Because naltrexone and DPDPE increased the levels of opioid receptors and promoted the production of NK cell cytotoxic factors in the spleen, the possibility is raised that these will increase the ability of NK cells in suppressing tumor growth. To test this possibility, we used NMU to induce mammary cancer in rats (20). Weekly measurements of body weight, tumor number, length, and width for a period of 16 weeks revealed that naltrexone- and DPDPE-treated animals had comparable changes in body weight as in control but had lower tumor incidence, tumor numbers, and tumor volume (Fig. 7, A–D).

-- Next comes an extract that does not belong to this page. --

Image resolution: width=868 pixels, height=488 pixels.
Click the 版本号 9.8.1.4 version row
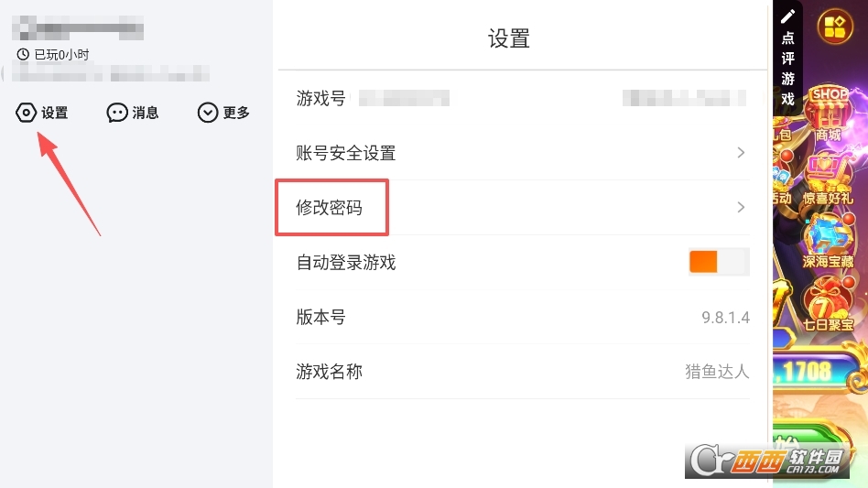[522, 318]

At the termination of the experiment, whole body inspection revealed that tumors were localized only in mammary glands (Fig. 7E). Tumors from the study were classified by histopathological analysis (Fig. 7, F–I), which showed that control animals had mostly adenocarcinoma, although naltrexone- and DPDPE-treated animals had mostly benign adenoma. Measurements of splenic levels of granzyme B, perforin, and IFN-γ revealed that animals with naltrexone and DPDPE had higher levels of these cytotoxic factors (granzyme B, control, 0.95 ± 0.05; naltrexone + DPDPE, 1.36 ± 0.04, n = 4, p < 0.05; perforin, control, 0.79 ± 0.03, naltrexone + DPDPE, 1.15 ± 0.04, n = 4, p < 0.05; IFN-γ, control, 0.69 ± 0.04, naltrexone + DPDPE-1.26 ± 0.02, n = 4, p < 0.01). These data suggest that naltrexone and DPDPE increase the production of cytotoxic factors to suppress mammary tumor growth.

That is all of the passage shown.